QCOSTARICA – The Public Ministry announced Monday that the US$6.6 million dollars connected to a case of alleged corruption by former Peruvian President Alejandro Toledo (2001-2006) that was deposited in Costa Rican banks, will pass into the hands of the State of Costa Rica.
“The Fiscalía Adjunta de Legitimación de Capitales y Persecución Patrimonial (Deputy Prosecutor for Money Laundering and Patrimonial Persecution) achieved, within a process of emerging capital, that the company Ecostate Consulting Group S.A. be sentenced to the loss of US$6,635,267 dollars, an amount that will become property of the State for lack of of lawful cause,” detailed the Public Ministry.
Read more: Costa Rica Freezes $6.5 Million Linked to ex-Peru President’s Family
Costa Rican authorities froze around the amount from the US$20 million dollars involved in the Ecoteva case, the investigation into the bribes the former Peruvian president, his mother-in-law, Eva Fernenbug, and the security chief during his government, Avraham Dan On, allegedly received from Brazilian company Odebrecht.

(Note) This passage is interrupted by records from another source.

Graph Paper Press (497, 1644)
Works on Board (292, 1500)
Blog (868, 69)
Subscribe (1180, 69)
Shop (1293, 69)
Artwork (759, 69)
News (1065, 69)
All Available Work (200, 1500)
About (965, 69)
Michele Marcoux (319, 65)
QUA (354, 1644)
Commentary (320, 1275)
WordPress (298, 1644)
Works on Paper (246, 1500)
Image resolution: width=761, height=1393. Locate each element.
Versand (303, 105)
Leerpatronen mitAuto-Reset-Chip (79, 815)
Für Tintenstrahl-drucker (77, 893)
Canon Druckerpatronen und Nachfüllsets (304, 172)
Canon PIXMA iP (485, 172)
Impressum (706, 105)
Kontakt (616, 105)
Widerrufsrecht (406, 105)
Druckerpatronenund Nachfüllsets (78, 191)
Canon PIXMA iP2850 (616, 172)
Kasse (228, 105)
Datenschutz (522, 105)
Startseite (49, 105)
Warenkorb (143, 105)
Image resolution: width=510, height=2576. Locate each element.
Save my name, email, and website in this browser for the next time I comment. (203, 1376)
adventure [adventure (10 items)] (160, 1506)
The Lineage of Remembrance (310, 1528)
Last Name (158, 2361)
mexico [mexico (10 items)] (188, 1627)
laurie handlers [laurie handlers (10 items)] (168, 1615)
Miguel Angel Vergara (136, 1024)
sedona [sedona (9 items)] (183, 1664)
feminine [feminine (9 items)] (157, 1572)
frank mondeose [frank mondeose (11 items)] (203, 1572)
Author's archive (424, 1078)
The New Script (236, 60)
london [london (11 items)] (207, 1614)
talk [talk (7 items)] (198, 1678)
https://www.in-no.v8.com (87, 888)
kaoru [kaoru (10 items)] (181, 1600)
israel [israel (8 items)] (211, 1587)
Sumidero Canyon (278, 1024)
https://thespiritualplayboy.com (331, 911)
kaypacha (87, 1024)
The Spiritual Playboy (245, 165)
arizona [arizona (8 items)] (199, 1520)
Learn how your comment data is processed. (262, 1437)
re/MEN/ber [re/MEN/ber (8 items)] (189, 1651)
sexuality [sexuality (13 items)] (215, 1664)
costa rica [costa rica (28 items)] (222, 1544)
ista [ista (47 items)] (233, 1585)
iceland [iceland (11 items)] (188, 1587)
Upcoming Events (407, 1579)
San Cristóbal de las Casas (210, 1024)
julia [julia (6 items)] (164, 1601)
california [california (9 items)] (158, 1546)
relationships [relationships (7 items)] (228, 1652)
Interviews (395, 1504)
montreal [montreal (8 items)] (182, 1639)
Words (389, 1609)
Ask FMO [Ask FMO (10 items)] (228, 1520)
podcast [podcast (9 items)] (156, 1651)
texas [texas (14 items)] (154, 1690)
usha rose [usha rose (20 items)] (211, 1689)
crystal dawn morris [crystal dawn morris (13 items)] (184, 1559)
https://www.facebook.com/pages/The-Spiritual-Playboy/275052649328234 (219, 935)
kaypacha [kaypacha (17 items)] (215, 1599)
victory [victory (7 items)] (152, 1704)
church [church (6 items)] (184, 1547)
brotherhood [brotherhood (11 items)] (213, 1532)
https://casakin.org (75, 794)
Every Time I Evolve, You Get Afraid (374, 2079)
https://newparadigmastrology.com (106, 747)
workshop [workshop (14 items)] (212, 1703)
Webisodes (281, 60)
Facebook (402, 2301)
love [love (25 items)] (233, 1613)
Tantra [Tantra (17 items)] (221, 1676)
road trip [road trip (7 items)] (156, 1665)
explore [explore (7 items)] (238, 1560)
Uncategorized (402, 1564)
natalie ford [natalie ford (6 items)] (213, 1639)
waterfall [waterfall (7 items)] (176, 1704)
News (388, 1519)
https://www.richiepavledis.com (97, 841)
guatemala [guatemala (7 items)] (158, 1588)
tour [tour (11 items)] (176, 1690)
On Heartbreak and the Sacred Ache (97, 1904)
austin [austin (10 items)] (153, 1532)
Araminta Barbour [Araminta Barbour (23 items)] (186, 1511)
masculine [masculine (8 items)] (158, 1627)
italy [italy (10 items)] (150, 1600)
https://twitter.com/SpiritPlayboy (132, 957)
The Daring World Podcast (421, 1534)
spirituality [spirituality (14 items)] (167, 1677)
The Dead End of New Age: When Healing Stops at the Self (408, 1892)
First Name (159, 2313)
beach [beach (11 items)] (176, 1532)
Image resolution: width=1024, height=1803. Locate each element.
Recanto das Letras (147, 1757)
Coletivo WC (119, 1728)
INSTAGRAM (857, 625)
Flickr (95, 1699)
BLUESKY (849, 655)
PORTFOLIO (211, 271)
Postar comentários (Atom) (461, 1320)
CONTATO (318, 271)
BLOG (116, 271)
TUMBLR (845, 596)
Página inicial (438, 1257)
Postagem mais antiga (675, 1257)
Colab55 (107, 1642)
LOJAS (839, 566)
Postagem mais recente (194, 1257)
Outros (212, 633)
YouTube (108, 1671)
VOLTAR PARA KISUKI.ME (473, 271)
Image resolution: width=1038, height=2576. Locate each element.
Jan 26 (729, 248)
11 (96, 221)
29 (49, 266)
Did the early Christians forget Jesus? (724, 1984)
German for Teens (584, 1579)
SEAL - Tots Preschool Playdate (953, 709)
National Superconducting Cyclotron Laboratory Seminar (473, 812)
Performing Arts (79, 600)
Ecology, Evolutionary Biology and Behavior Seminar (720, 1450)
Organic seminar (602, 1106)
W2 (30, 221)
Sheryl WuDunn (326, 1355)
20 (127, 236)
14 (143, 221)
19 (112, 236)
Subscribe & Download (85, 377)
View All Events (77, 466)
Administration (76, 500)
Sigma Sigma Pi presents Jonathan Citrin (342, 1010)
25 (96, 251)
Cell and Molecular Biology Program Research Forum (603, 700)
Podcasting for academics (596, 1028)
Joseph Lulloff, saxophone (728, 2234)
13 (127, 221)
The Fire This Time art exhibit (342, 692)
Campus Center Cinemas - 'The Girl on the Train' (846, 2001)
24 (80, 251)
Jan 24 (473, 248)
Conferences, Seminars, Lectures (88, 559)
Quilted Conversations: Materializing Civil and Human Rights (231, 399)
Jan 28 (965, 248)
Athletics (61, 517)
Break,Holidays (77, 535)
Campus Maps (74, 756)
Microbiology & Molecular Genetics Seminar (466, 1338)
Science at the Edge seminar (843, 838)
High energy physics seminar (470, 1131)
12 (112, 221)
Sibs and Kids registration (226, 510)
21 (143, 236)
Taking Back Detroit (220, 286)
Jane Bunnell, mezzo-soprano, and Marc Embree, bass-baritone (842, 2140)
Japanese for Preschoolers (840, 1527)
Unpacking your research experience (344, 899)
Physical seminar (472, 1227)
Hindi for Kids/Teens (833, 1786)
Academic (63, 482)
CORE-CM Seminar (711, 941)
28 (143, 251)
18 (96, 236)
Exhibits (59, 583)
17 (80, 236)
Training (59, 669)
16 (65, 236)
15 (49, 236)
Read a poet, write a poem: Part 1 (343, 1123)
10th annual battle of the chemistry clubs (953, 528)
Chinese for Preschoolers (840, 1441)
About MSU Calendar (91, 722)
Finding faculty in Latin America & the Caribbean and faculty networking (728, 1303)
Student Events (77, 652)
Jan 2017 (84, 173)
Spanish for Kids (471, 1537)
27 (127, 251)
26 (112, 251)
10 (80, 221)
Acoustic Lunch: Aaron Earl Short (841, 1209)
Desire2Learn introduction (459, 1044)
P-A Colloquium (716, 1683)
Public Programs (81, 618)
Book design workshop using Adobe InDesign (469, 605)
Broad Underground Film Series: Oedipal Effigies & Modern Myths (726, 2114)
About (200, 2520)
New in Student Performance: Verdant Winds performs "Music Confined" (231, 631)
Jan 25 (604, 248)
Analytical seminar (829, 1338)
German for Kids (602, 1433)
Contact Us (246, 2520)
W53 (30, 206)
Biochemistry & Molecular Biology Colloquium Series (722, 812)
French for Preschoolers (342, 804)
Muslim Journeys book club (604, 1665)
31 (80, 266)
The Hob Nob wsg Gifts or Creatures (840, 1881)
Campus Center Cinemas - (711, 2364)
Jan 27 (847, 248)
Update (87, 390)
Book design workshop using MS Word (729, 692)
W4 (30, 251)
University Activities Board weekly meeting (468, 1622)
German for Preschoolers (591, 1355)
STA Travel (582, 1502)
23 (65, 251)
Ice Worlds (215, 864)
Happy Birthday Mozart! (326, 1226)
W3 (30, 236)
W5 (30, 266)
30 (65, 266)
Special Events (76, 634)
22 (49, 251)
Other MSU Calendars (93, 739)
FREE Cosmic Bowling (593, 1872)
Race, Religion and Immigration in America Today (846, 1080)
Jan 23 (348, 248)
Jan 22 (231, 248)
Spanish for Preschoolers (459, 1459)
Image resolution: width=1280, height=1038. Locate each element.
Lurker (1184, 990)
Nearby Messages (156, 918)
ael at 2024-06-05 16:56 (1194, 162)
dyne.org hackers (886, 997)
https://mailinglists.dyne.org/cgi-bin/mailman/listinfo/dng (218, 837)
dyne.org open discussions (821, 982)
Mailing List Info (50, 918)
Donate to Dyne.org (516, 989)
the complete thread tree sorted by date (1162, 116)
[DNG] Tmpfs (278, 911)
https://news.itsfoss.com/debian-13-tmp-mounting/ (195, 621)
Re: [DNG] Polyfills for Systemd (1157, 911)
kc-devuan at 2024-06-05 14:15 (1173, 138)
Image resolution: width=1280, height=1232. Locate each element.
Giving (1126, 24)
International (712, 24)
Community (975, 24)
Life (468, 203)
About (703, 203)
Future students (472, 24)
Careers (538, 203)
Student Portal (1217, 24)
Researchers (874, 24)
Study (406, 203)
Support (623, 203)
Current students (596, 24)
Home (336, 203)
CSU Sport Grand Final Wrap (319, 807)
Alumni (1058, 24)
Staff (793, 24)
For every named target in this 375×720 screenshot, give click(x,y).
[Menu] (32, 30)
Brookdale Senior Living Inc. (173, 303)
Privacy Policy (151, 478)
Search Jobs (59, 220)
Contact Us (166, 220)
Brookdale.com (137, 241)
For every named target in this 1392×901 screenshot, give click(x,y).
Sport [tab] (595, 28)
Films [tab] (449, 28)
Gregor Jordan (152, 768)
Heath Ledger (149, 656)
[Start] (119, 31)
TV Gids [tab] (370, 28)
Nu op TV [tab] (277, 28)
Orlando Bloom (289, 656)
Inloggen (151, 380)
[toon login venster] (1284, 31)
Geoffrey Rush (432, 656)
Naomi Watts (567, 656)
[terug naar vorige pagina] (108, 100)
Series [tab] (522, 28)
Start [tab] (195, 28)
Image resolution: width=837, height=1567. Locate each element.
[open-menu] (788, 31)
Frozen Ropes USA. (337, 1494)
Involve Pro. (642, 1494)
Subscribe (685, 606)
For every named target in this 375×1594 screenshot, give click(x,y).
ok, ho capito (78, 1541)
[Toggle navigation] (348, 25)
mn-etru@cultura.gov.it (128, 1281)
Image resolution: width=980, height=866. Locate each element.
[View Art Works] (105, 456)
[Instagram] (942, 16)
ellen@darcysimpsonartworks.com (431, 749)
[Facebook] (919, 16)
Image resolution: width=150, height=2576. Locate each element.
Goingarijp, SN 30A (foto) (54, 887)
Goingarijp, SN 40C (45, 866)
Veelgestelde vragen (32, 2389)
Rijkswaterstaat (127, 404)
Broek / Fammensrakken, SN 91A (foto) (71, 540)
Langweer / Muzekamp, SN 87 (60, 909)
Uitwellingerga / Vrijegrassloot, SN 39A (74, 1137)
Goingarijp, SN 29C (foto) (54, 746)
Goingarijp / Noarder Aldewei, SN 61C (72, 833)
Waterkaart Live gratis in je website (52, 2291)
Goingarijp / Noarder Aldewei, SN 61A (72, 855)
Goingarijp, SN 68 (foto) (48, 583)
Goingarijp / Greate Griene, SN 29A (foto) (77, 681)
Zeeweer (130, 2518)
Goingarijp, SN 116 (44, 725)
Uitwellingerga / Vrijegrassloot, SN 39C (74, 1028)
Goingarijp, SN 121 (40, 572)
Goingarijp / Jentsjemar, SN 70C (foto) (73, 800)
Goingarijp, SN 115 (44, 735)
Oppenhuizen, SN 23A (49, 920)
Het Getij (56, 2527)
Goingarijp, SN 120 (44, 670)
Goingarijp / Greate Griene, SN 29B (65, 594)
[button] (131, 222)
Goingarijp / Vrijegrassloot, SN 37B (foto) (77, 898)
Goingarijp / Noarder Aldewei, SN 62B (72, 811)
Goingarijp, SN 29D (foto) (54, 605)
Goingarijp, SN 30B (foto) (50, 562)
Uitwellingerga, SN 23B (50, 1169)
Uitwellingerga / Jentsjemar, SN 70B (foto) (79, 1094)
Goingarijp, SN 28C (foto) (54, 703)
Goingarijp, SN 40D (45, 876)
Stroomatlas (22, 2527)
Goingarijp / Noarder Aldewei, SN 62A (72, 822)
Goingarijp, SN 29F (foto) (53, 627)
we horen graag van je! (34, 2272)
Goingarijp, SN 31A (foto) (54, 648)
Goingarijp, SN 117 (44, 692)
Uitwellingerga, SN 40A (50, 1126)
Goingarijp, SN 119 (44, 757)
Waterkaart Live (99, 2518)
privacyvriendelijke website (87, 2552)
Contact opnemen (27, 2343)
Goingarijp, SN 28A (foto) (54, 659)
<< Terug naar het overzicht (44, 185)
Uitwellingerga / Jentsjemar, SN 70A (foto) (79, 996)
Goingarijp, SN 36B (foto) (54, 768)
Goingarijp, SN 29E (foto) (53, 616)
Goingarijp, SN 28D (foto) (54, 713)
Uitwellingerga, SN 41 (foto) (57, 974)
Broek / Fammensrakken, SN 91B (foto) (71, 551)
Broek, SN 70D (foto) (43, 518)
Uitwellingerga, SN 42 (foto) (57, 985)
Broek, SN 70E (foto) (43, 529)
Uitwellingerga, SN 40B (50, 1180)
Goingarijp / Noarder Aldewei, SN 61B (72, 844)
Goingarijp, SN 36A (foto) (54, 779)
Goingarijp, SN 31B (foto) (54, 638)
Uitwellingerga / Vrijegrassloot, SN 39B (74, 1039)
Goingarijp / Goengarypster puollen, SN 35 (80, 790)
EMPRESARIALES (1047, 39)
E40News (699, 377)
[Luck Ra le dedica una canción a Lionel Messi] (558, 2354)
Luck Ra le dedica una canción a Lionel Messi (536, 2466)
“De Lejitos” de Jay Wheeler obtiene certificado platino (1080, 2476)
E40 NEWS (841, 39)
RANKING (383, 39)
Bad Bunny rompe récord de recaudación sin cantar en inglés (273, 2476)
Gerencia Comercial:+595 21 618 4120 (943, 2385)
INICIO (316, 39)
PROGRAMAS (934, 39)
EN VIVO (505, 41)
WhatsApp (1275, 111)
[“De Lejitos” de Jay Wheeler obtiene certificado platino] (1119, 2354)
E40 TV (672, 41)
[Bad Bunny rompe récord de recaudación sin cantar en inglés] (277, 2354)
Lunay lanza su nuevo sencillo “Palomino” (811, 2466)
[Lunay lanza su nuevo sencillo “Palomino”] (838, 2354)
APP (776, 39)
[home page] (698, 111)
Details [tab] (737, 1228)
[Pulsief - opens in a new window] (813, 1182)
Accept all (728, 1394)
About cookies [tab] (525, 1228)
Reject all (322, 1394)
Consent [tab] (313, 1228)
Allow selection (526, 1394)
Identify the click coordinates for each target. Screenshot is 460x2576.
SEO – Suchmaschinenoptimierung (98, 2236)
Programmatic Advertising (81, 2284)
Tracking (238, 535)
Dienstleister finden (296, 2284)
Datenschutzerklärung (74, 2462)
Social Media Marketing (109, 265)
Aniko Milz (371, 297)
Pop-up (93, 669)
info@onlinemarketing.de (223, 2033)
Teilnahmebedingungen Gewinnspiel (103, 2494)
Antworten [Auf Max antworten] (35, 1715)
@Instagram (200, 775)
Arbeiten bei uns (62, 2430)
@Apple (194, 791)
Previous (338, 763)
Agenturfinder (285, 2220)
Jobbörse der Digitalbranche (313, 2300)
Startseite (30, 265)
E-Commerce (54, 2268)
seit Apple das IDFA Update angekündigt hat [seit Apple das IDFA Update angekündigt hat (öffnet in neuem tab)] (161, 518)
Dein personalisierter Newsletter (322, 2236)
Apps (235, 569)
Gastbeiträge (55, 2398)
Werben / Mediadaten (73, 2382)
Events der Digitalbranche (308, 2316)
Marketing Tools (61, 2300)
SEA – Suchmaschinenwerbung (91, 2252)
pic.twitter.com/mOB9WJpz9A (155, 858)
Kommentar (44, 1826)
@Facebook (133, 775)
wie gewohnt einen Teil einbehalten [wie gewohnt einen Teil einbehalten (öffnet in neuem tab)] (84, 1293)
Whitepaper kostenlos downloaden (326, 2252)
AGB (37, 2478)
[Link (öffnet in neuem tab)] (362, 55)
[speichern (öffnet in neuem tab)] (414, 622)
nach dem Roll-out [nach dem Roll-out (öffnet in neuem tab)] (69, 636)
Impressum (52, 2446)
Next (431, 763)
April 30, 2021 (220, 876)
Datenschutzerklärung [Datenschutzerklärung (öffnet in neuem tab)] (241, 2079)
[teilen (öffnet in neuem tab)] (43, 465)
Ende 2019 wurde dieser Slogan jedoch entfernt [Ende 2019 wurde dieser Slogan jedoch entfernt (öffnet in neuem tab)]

Employees of a Costa Rican (unnamed) bank were helping the defendants move the money around.
“According to the investigation, employees of a private Costa Rican bank would have offered facilities in the procedures for the defendants to enter and diversify approximately US$20 million dollars in the Costa Rican financial system, money that had been granted to Toledo and his collaborators by the Brazilian company Odebrecht, in the framework of a mega-corruption case that dotted several Latin American countries,” added the Costa Rican Public Ministry.
Costa Rican prosecutors are still dealing with Toledo, Fernenbug and Dan On. Toledo is also being tried in Peru for allegedly receiving US$34 million dollars from Odebrecht through companies in tax havens.
The 77-year-old former president was arrested in 2019 and spent 8 months in prison before being placed under house arrest due to the covid-19 pandemic.
The former Peruvian President was first arrested in California in 2019. He was then granted bail in 2020 and ordered to live under house arrest. Last September the US Department of Justice approved his extradition to Peru and was finally extradited last April and is currently in pretrial detention while awaiting trial for his links to the Odebrecht scandal.